The 150th anniversary of the first publication of Leaves of Grass has occasioned two reissues. The Penguin edition comes with a substantial introduction by Harold Bloom. By situating Whitman in the context of Protestant Revivalism, Bloom illuminates the strain of testimony so strong in Whitman (“I am the man…I suffered…I was there”). It is less easy to see that calling Whitman a kabbalist unbeknown to himself leads anywhere useful. On the subject of sex Bloom is bracingly direct: the real scandal, he writes, is that Leaves of Grass celebrates autoerotic love—masturbation—more enthusiastically than homoerotic love. His introduction is more than a little rambling, but it is brimful of ideas and allows the exhilarating spectacle of a master reader responding with gratitude and feeling to a great poet, “the greatest artist his nation has brought forth… [whose] peers are Milton, Bach, Michelangelo, baroque masters of sublimity.”

The Oxford University Press reprint, edited by David S. Reynolds, imitates the format of the original quarto to the extent of following Whitman’s line breaks and page layout. The idea is not as odd as it may seem: Whitman supervised the printing of each edition of Leaves of Grass, sometimes doing the typesetting himself. But for no good reason Oxford University Press retains the wide page design for the extensive supporting material (an editor’s afterword, contemporary reviews, the exchange of letters between Whitman and Emerson). The small print, long lines, and cramped margins make for an unpleasant reading experience.

The anniversary has also spurred two eminent Whitman scholars to bring out new books, neither of great ambition. Among the essays in To Walt Whitman, America by Kenneth M. Price, author of the excellent Whitman and Tradition (1990), the most interesting are on Whitman’s impact on Edith Wharton and on the English writers Edward Carpenter, D.H. Lawrence, and E.M. Forster. Whitman showed all of these writers how conventional gender roles could be infringed in a liberating way. Wharton’s posthumous papers include sketches for a study of Whitman.
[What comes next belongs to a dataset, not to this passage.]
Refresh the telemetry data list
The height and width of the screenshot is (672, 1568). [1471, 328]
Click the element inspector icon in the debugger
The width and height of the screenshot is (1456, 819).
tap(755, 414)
David Reynolds has produced an introduction to Whitman drawn heavily from his own earlier writings. His survey of Whitman’s varied interests (Italian opera, Egyptology, clairvoyance, Swedenborg, chemistry, sexology inter alia) is excellent. He is less good on Whitman’s erotic life and his political environment, where the quest for brevity leads to crudity. In one respect he is also misleading. Whitman is buried not “under a stone that simply says ‘Walt Whitman'”—Whitman was in no sense a modest man—but in a granite mausoleum personally commissioned by the poet at huge cost, surmounted by the stone in question. Reynolds’s claim that “the current book is the first to describe concisely [Whitman’s] transformation of cultural materials into poetry” holds only if one places inordinate emphasis on the word “concisely.”